Copy out the entries word for word, beginning at the line that contains "You are a computer-use agent. 1512x812" and ending after the line that contains "Action: 361,476".

(Stored dataset items)

** Begin **

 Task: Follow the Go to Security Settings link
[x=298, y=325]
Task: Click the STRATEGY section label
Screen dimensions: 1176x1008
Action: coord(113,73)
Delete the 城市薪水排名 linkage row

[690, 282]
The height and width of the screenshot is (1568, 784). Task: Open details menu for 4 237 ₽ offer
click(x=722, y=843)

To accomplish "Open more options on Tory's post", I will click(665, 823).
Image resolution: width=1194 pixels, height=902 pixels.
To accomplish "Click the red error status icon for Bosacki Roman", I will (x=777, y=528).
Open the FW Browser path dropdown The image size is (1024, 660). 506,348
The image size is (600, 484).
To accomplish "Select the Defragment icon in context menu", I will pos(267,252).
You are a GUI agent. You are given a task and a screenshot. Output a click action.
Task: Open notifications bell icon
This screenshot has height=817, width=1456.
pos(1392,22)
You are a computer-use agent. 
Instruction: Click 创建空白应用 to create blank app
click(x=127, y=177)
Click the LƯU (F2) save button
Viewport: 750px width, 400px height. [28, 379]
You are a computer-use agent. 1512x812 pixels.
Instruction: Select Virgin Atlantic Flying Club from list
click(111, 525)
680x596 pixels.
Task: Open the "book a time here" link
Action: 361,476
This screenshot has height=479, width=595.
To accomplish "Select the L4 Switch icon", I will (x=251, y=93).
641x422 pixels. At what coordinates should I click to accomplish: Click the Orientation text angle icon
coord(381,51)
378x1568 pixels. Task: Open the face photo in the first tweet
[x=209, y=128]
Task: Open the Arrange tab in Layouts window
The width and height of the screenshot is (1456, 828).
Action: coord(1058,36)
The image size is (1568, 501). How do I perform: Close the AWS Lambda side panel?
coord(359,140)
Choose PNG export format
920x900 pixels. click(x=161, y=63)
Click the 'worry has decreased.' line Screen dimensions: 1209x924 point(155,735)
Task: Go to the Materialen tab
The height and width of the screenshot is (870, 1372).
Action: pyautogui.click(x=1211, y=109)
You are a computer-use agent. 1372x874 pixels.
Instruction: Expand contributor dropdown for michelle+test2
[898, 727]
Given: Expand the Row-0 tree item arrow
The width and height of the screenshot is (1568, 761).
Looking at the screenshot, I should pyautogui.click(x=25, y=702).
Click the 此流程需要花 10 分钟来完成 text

** End **

### TASK OUTPUT
You are a computer-use agent. 1512x812 pixels.
Instruction: Select Virgin Atlantic Flying Club from list
click(111, 525)
680x596 pixels.
Task: Open the "book a time here" link
Action: 361,476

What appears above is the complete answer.